Which is Greater, The Content or Context? Making the Case for Teaching Cultural Anthropology in Theological Education.Yesterday I stood before the assembled of about 40 people for an hour and half fielding questions and responding to their comments, critique and concern.
It’s not often that I have an opportunity to engage in such a forum, but I enjoyed it immensely. Writing well takes work. I spent every afternoon for two weeks on the draft, rewriting, doing research and building an academic argument for my subject. The joy is in the process and rereading my thesis and analyzing so that my rationale of the paper could withstand the challenges I knew would come my way. In the end it was well received and I benefited from the criticism and suggestions that forces me to think about ways I could make my case stronger and more convincible.

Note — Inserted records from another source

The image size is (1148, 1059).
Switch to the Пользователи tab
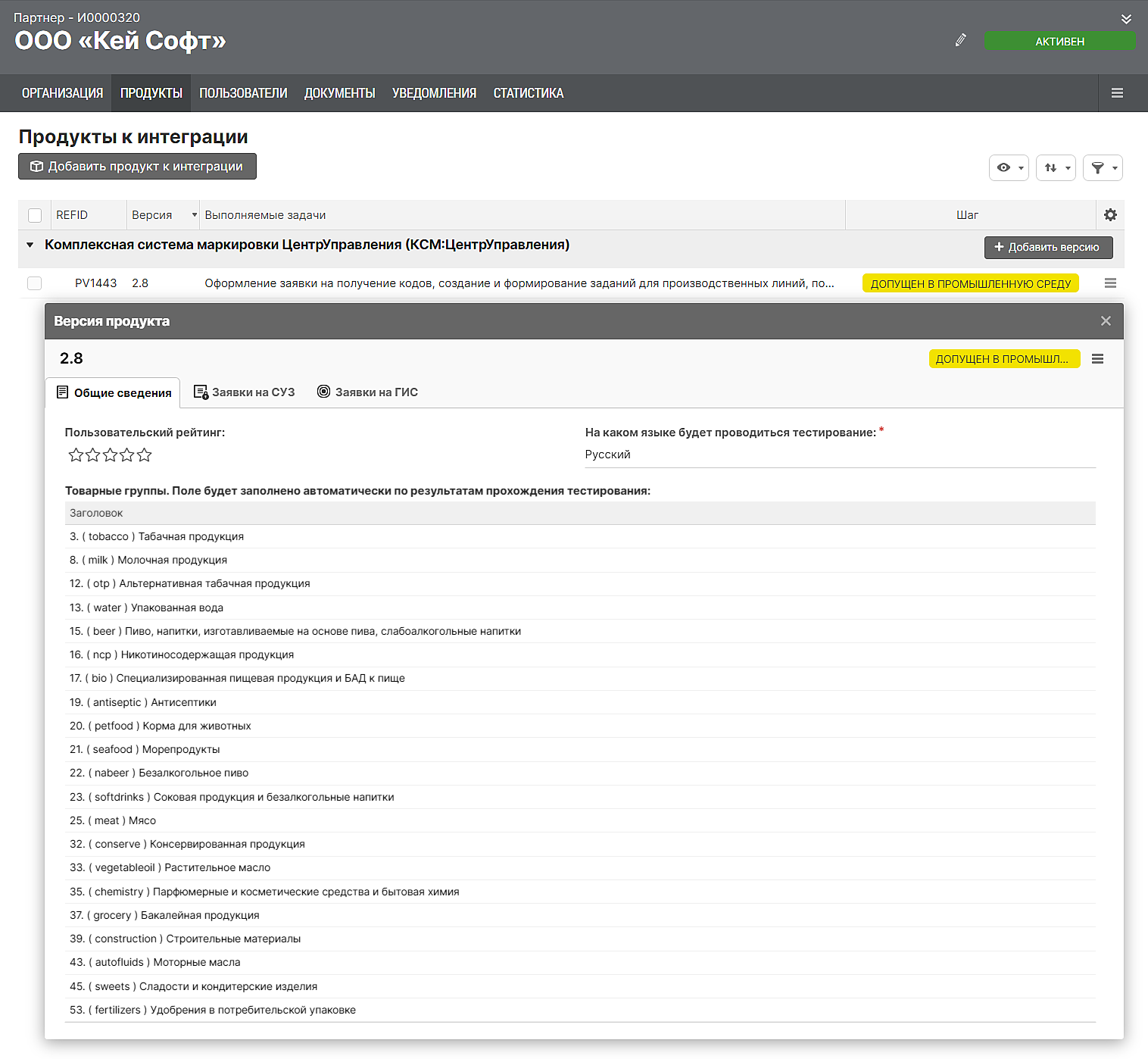[243, 93]
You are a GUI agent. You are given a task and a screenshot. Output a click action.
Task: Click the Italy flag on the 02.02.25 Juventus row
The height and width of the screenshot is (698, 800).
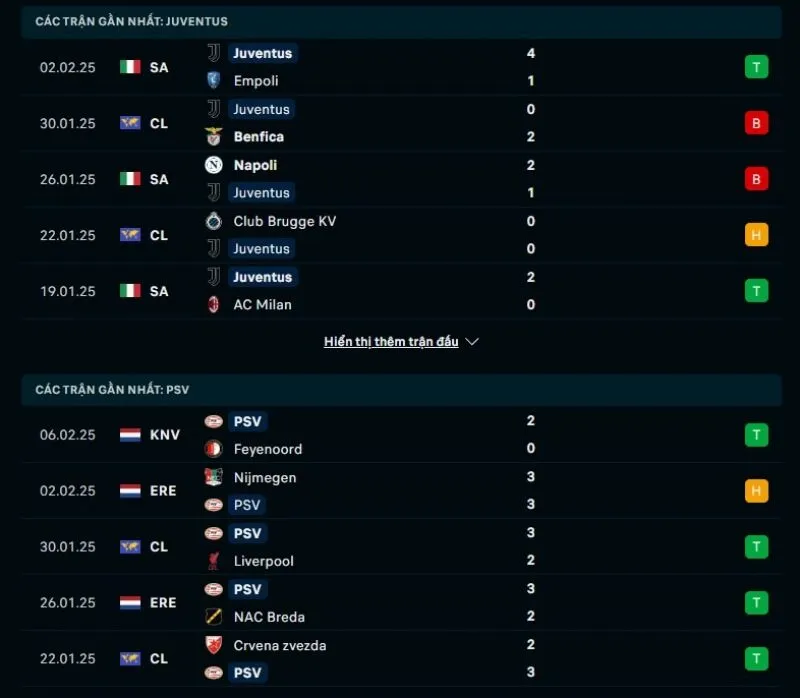click(130, 67)
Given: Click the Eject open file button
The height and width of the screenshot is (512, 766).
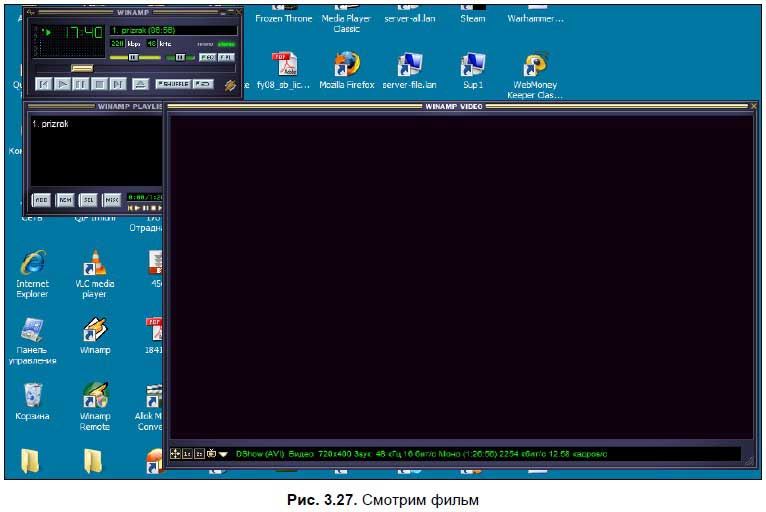Looking at the screenshot, I should [x=141, y=85].
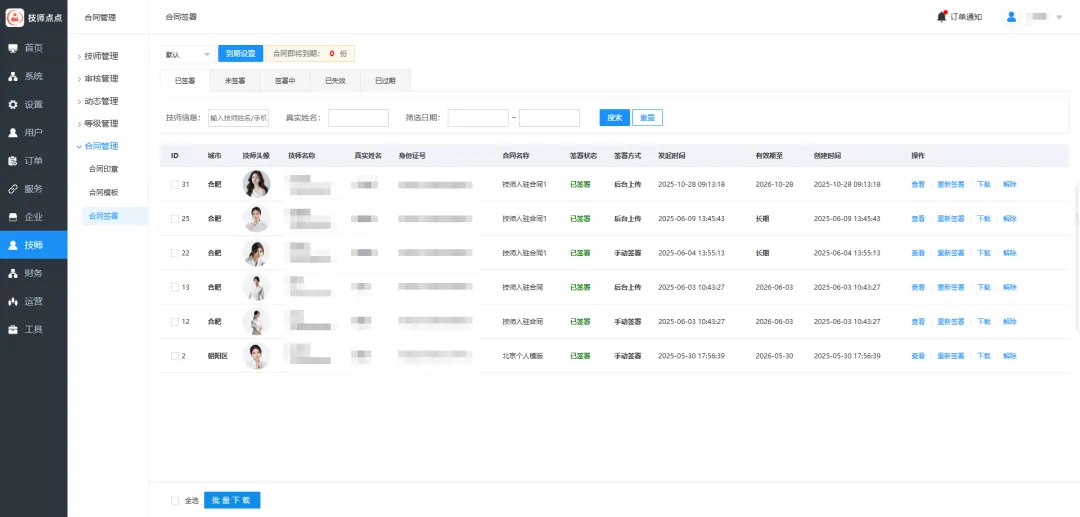Open the 运营 flame icon
1080x517 pixels.
point(13,301)
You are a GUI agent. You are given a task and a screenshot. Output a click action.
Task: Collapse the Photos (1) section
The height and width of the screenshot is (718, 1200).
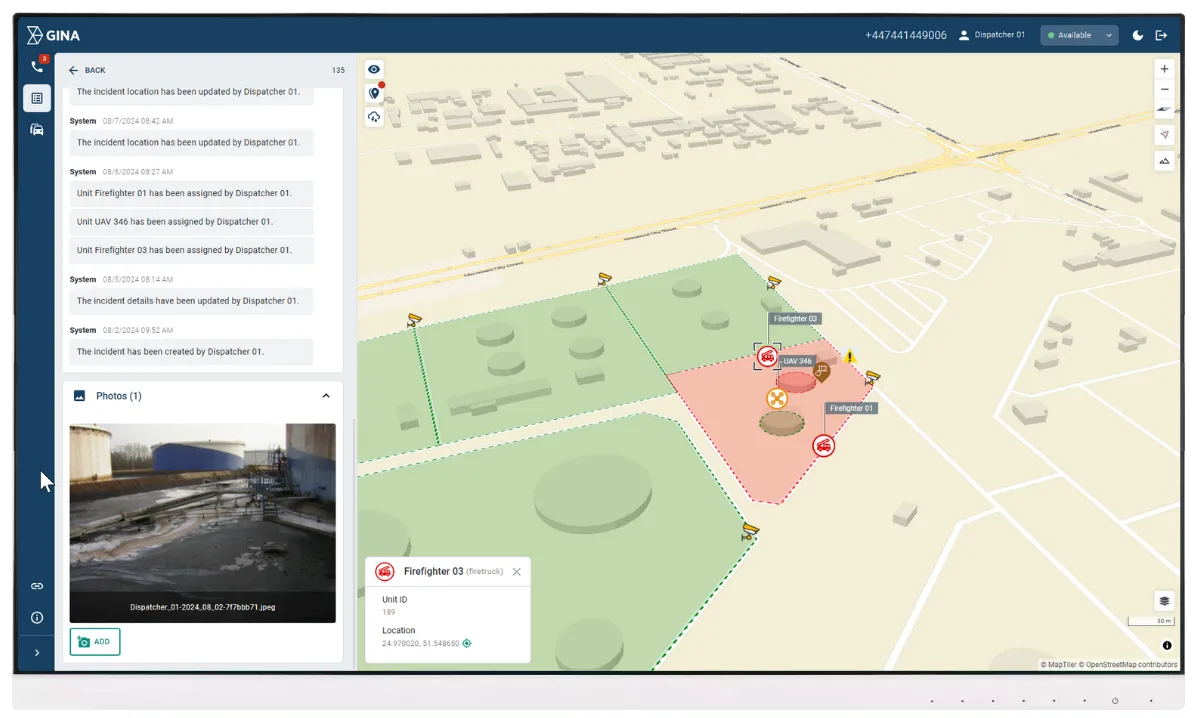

Not all people are cut out for the academic life. I certainly am not. I enjoy teaching, but my satisfaction in the classroom can easily be under a tree in Kenya, a non-formal training session with no handout lecture notes in a rented hall or, among formal setting where grades matter. I actually need all of these teaching environments to keep my subject relevant. What this past weeks activity has done for me is driven me back into my library, dust off the old books, read more current material and become an earnest student again about my subject. There is nothing sadder than an old professor who has no new stories to tell or no new experience in which to make his subject more relevant. What the Dokotrs Club did was force me to review my classroom content to make sure it fits in today’s learning context. The world is not static. Cultures change and yesterday’s challenges are, in many ways the same, but packaged with a different set of symbols, values and worldview. We all need, from-time-to-time, a situation that will force us to go back to square one and evaluate our own beliefs and progress. The Doktors Club was not so much a place for me to teach, as it was a place for me to learn.